One reason confrontation gets a bad rap: it’s often done incorrectly, so as to make the client more defensive rather than less.

Confronting someone doesn’t require us to ‘make them wrong’, thereby opening the gate to conflict. If we inadvertently activate the ‘fight-flight’ response, communication will come to a halt. We may still be talking but the discussion is effectively over.

Fortunately, there’s no need to do that.

Instead, we can confront through education. An example:

Ralph: I need something to help me sleep.

Doctor: You’ve had sleep problems for a while?

Ralph: Months. I wake up after a couple hours and can’t get back to sleep. It’s a big reason I drink.

Doctor: Have you been drinking before bed?

Ralph: Nods. And still I had to take a pill, too. Only way I could fall asleep.

Doctor: It’s also probably the reason you woke up a few hours later.

Ralph (puzzled): What?

Doctor: I’ll explain.

The physician takes advantage of an opportunity to teach Ralph something about the effect of heavy drinking on sleep. He’s not arguing with Ralph. He’s simply replacing bad information with good.

It’s also possible to confront through consensus, which is where family intervention draws its power. Team members learn to avoid arguing when the addict attacks or criticizes. Instead, they allow other members to jump in. Example:

Dorothy: Mom, you say you care about me but you were never there when I needed you, growing up.
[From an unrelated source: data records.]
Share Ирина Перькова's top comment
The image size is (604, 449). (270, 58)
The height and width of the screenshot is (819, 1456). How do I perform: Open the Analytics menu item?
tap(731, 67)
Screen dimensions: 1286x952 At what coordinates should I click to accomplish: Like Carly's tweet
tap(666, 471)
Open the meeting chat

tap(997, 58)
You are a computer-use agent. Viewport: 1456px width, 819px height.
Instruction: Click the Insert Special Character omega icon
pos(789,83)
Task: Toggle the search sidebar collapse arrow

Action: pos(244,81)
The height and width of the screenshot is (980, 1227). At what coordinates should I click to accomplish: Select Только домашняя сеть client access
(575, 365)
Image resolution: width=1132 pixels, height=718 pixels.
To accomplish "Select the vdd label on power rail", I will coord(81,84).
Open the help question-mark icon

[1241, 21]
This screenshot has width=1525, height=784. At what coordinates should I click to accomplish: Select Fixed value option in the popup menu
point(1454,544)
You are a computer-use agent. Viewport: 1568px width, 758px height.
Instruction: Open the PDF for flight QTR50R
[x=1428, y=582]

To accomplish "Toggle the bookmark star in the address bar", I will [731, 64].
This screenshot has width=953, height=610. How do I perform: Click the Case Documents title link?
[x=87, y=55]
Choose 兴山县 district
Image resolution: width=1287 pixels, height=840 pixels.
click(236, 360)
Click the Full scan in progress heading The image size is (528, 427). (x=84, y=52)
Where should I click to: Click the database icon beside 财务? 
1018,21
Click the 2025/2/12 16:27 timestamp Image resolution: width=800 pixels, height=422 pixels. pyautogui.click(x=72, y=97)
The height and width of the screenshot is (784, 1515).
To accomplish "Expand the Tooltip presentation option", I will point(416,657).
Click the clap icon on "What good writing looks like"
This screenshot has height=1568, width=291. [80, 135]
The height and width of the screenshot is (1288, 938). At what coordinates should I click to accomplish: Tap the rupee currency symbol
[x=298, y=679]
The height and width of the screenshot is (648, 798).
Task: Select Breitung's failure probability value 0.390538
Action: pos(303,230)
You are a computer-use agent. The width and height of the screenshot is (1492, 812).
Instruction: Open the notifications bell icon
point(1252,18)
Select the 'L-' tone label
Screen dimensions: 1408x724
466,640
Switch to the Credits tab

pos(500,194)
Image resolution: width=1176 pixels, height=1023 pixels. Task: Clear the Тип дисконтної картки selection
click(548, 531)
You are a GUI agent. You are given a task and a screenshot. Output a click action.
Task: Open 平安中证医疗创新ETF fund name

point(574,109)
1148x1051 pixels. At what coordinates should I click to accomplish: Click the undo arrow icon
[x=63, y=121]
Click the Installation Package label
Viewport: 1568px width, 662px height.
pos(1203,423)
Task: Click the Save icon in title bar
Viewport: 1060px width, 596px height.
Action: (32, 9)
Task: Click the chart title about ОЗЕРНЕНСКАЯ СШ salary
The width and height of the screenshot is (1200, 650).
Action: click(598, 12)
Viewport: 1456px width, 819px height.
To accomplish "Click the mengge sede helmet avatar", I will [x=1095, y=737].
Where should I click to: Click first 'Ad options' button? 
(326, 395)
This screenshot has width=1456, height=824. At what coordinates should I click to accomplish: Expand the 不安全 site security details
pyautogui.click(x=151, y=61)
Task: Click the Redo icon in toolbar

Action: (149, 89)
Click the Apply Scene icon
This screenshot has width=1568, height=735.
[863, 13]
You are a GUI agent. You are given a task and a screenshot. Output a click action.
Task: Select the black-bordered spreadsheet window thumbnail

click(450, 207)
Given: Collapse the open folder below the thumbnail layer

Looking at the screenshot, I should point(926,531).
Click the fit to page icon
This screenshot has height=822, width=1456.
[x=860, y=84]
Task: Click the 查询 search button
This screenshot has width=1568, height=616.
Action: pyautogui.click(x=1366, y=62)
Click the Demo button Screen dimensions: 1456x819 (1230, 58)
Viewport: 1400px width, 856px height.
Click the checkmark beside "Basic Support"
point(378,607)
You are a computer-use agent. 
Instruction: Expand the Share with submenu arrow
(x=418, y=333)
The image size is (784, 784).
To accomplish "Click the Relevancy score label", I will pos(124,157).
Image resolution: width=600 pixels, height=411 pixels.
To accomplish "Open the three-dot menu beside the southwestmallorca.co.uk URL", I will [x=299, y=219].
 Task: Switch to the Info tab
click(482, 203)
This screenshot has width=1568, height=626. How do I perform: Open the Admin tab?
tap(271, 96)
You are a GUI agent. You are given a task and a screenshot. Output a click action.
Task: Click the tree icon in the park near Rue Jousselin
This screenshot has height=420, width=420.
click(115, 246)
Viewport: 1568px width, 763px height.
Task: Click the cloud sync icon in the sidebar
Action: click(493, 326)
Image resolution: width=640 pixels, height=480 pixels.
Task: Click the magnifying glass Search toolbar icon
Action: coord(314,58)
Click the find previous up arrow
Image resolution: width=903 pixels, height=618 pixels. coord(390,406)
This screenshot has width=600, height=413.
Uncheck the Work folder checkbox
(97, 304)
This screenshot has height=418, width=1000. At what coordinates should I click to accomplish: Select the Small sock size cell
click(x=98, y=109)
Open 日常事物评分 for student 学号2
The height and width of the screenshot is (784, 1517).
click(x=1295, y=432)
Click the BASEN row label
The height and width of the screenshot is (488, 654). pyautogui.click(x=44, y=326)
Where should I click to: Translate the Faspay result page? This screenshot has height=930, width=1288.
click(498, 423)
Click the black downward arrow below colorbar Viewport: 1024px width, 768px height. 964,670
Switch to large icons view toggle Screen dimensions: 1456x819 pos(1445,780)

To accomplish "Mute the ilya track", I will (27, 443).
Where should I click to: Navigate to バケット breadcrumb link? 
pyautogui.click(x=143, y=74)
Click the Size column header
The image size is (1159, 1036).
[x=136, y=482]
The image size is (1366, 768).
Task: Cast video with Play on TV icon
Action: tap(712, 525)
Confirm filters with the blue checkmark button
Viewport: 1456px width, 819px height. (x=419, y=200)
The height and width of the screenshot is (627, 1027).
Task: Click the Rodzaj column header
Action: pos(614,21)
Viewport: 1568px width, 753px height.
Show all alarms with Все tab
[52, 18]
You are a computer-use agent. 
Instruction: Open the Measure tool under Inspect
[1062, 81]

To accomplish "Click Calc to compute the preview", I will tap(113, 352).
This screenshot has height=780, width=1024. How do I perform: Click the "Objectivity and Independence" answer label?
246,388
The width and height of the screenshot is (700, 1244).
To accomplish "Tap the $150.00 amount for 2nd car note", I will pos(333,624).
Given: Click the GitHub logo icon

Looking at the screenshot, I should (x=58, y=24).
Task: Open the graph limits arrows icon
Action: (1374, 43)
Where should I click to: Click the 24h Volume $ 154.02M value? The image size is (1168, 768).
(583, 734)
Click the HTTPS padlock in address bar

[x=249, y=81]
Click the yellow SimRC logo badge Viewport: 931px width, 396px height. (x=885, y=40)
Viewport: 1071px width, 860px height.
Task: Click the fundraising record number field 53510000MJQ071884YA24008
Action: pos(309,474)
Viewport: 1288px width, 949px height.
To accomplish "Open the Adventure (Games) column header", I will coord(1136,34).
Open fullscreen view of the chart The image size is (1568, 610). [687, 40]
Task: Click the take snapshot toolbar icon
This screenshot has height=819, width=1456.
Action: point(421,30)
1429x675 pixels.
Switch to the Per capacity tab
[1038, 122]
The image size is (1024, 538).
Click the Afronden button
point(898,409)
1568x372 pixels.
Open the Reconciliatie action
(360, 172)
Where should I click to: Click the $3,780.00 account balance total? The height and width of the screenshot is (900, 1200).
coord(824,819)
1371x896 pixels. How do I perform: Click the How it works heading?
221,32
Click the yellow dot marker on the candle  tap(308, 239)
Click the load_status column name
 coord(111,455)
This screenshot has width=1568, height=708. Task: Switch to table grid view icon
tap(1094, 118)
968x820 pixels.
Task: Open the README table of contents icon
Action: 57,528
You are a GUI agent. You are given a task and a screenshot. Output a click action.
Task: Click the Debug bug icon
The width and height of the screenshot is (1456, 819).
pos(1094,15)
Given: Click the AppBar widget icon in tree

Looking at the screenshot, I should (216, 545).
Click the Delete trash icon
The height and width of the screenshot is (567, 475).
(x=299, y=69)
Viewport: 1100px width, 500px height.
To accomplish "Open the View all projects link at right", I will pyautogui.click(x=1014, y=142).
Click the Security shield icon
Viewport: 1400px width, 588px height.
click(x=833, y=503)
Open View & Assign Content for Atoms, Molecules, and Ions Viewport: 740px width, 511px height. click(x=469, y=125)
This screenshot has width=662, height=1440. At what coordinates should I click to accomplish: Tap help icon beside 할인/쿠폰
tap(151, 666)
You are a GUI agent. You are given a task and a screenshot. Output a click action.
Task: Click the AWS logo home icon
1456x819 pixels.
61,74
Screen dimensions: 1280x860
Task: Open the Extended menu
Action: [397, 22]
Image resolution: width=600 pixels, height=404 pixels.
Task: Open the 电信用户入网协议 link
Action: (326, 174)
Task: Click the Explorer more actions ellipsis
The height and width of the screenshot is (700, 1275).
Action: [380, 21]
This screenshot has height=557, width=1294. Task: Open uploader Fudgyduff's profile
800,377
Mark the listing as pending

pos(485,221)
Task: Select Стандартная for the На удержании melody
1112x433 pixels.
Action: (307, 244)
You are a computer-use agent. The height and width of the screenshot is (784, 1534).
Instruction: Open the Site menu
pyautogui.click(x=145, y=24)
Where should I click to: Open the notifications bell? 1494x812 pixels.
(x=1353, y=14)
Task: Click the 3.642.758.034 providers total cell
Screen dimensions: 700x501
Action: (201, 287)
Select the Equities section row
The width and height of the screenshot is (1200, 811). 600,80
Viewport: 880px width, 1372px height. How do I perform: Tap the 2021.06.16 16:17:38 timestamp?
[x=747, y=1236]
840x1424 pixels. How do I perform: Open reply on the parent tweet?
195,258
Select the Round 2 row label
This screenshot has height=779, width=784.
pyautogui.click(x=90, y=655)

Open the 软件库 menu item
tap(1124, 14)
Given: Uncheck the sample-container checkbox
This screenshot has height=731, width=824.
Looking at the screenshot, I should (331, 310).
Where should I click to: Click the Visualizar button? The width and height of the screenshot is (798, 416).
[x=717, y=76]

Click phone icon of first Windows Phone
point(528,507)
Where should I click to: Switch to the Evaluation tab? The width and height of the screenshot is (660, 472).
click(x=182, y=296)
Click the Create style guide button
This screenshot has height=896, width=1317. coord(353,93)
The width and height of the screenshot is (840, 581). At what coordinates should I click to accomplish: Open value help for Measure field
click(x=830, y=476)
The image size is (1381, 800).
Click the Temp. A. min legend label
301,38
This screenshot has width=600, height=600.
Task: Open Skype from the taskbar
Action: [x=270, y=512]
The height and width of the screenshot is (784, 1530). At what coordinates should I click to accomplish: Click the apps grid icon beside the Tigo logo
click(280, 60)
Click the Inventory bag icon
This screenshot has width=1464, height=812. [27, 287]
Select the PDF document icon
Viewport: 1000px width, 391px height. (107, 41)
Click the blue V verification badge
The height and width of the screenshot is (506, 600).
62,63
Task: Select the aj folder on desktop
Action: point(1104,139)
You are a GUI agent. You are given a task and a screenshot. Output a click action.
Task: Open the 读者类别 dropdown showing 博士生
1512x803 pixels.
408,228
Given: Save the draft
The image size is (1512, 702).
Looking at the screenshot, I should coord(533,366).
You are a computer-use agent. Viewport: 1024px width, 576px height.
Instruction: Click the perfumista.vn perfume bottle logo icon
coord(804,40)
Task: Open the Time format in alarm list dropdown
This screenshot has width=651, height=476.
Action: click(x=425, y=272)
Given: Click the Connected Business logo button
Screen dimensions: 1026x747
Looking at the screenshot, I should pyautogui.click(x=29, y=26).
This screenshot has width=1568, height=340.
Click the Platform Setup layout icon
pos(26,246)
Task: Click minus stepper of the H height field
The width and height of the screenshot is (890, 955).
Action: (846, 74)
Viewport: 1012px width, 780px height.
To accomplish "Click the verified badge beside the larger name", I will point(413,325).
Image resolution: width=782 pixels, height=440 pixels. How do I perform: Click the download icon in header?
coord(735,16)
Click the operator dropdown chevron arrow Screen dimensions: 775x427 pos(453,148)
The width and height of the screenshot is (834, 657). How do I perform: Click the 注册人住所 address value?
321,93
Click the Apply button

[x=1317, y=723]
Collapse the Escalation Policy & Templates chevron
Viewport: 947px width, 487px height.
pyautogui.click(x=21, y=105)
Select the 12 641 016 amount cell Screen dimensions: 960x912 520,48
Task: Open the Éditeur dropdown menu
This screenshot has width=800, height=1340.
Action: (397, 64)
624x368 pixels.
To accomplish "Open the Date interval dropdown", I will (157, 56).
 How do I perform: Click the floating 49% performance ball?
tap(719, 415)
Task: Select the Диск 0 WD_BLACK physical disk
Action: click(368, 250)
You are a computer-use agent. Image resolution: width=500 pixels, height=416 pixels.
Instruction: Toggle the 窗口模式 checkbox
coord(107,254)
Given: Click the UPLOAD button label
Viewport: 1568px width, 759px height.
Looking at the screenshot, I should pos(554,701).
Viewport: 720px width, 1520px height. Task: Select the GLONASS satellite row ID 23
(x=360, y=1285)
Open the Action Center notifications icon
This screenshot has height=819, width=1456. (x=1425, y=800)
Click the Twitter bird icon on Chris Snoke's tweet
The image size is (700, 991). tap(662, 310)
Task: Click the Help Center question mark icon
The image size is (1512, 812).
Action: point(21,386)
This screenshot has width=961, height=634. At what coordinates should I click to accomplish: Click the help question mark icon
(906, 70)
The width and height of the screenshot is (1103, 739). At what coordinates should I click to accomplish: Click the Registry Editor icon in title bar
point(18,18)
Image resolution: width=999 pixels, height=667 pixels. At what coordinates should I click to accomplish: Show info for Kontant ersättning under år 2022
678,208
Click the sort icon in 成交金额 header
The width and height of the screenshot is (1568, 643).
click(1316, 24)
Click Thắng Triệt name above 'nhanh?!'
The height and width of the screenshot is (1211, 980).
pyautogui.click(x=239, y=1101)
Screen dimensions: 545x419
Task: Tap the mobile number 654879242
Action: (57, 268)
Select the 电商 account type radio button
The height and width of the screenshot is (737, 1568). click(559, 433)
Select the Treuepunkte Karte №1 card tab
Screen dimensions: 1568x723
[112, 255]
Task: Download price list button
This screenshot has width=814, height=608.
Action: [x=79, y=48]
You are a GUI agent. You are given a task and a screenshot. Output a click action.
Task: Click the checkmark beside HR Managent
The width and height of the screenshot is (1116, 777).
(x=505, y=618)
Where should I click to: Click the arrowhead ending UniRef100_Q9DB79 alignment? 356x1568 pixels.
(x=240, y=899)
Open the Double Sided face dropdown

Joyce (elder sister): We all had a hard time after Dad died, but today we’re here to express our concern about the problems you’ve been having.

Dorothy (scoffs): You always take her side, don’t you, Joyce? You think you’re the little mother.

Bill (younger brother): I’m here, too, Doro. I’ve been worried sick about you. We all have. We need to talk about this.

Dorothy can’t draw the others into old arguments she’s sure to win. Instead, she has to confront their joint concern — and that’s much harder to ignore.

Those are just two examples of constructive confrontation designed to be a positive force in recovery.